The new emphasis in sport, science, and recreation (SER) will begin fall 2013, and will be housed on the Gainesville campus.

“This expansion will capitalize on the strengths of the Gainesville faculty, who continue to show excellence in the fields of sport and recreation,” said Dr. Bob Michael, dean of the College of Education. “By offering more choices, we attract more students, and by recognizing and utilizing the collective strength of our combined faculty, we gain broader input and a more effective program.”

Before the consolidation in January of Gainesville State College and North Georgia College & State University to create UNG, Gainesville State did not have a four-year program in health and physical education. The new program adds a fourth area to the three emphasis areas already in place in the College of Education.

“The current Bachelor of Science in physical education has three emphasis areas: exercise science, leadership, and teacher certification,” said Anne Forrest Prim, coordinator of the Health and Physical Education Program. “Students seeking a degree with the new SER emphasis will have the opportunity to do the majority of their upper-level coursework on the Gainesville campus and seek advisement from the Gainesville faculty.”

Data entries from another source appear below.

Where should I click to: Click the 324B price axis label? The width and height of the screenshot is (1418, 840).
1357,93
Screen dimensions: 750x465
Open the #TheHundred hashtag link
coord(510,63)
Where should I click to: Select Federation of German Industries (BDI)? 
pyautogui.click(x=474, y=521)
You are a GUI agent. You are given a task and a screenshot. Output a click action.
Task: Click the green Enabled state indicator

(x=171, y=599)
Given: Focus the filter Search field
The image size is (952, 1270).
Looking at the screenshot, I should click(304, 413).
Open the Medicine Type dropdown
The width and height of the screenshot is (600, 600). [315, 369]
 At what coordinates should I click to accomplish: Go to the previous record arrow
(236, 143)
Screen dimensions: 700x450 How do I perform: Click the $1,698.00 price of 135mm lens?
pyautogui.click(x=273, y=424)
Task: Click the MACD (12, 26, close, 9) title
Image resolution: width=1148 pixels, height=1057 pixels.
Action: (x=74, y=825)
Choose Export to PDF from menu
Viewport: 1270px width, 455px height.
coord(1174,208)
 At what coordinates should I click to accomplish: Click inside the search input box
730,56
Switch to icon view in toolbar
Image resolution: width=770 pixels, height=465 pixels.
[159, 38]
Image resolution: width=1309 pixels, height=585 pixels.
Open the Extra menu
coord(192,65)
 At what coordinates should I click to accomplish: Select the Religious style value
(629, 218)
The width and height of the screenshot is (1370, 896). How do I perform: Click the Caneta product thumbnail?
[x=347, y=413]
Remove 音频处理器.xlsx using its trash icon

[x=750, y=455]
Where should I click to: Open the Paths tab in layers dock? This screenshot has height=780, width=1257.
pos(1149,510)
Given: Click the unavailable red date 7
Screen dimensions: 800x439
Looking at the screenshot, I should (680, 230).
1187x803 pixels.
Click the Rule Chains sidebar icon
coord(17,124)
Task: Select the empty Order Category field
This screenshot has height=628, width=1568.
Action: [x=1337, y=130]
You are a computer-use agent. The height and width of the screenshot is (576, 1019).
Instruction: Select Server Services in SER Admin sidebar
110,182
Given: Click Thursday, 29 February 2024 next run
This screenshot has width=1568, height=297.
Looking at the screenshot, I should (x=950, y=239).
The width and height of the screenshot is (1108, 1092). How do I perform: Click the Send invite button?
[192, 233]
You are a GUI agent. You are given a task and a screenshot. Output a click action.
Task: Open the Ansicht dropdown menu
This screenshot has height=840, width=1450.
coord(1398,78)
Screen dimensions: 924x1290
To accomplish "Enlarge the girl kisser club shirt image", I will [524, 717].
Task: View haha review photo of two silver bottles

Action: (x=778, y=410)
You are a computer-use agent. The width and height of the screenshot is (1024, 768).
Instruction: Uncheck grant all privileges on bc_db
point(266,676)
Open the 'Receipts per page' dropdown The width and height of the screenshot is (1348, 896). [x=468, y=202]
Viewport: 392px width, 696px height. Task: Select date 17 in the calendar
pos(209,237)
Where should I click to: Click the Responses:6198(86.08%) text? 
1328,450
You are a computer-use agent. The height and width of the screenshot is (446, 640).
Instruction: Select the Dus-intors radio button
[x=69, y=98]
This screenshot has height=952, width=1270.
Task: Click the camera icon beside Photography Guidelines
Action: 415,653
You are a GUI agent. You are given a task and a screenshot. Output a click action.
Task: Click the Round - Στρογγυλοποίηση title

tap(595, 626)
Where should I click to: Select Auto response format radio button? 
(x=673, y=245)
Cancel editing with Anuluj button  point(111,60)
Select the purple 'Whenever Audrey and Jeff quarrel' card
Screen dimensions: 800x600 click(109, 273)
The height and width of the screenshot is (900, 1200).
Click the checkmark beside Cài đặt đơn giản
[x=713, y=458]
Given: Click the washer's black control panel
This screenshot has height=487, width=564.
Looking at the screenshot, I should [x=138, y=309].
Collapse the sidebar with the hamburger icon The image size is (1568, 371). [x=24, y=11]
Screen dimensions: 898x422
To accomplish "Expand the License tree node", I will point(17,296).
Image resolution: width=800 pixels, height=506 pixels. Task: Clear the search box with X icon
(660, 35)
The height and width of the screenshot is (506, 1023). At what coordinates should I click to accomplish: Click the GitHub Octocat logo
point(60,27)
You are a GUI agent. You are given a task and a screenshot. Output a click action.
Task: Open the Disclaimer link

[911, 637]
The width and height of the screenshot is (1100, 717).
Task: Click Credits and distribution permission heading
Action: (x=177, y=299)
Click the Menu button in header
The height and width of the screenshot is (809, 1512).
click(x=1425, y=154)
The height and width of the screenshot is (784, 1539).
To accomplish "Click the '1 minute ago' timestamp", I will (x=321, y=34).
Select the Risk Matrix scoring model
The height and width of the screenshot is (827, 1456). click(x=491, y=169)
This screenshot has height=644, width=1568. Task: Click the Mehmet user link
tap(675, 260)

Butler-Collins assists a student.

Butler-Collins assists a student.

Tonya Butler-Collins, assistant professor of health and wellness on the Gainesville campus, described the degree as ideal for those who desire to move into a career as an athletic or recreation director at a university, private club, or public municipality. Currently the fields of exercise science and recreation and leisure studies do not adequately prepare students to become athletic or recreation directors.

“With the demands increasing and the field expecting students to come in with some coaching, programming of camps, and a primary understanding of the workings of the human body related to fitness, this degree will better prepare students wanting to take a different path,” Butler-Collins said. “This unique degree emphasis will give students a competitive edge when applying for jobs in the fields of fitness, recreation, or athletics.”

The first graduates of the new program are expected in summer 2015.